Yeah, my garden has never looked for green and healthy in dought conditions 


Do I have the only cockapoo who loves to go out in the rain and run through muddly puddles  Even on our walk today, when the sun was unusually shining and ground has almost dried out - Millie found two muddy puddles and skidded through them  Not even a little paddle through, but a complete run, brake hard and send muddy water flying everwhere !


----------



## Kirsty (Sep 9, 2011)

That sounds so familiar! Cara's also found a liking for sheep poop now the fields in front of us have baby lambs and there mums in it xx


----------



## DONNA (Jan 7, 2011)

Im sick of the rain to ,wet and muddy dog followed by muddy paw prints all through the house !!
Off for a 2 hr hike with friends in abit (i have my waterproofs at the ready) im sure Buddy will need his 4 bath of the week when we get back.


----------



## JulesB (Mar 6, 2011)

francesjl said:


> And we're supposed to be having a drought ...

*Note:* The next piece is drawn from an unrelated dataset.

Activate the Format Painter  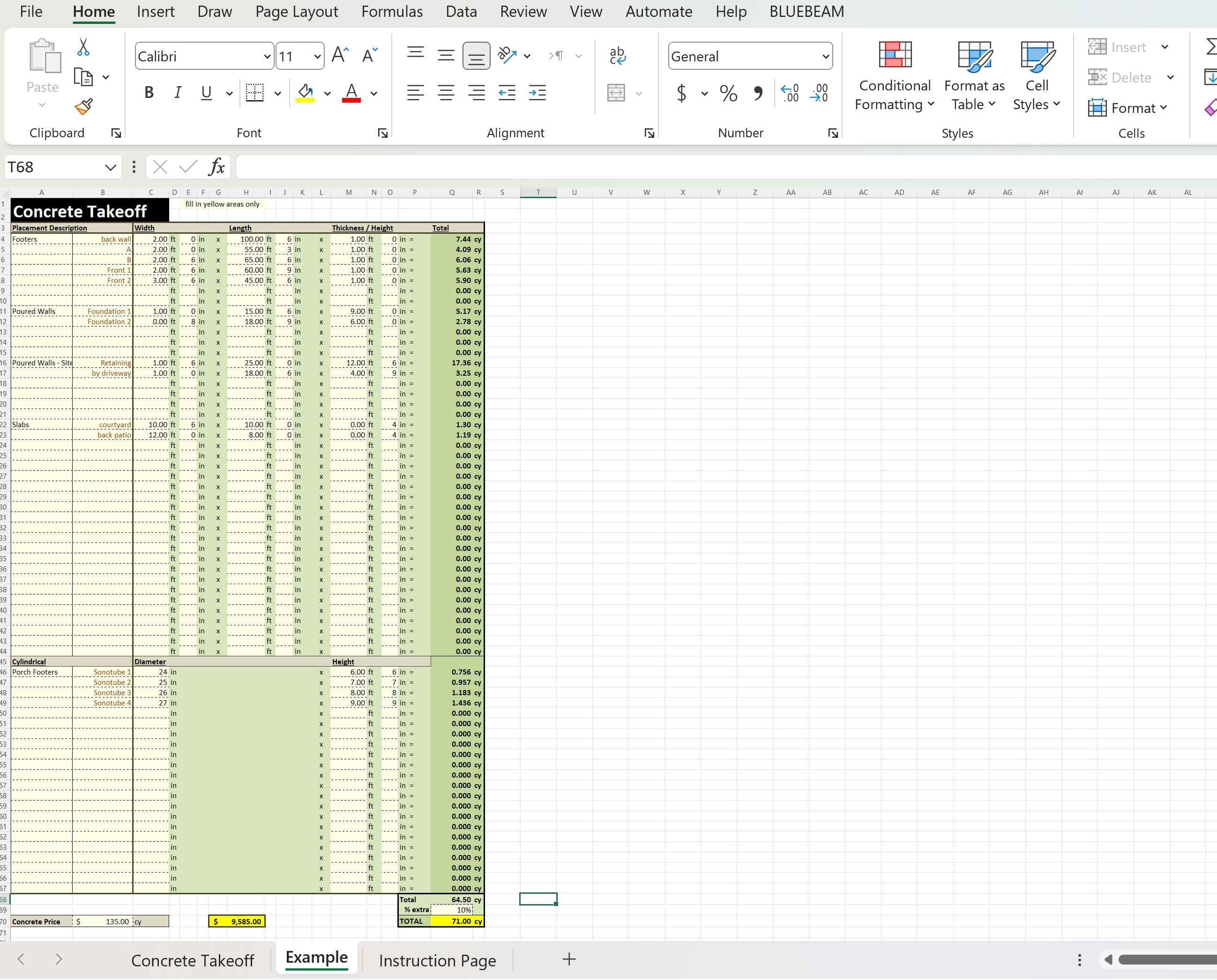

I'm the environment manager at work (I work for a construction firm) and the drought is my main focus at the moment as we can't landscape sites when finished. My site teams are now laughing as it's raining so much so are doing some planting to make the most of it!!

What confuses the issue more is that Anglian Water has a ban yet Cambridge Water doesn't yet!!! All such fun!! And ironic that it's rained every day since the ban came in!!!!!


----------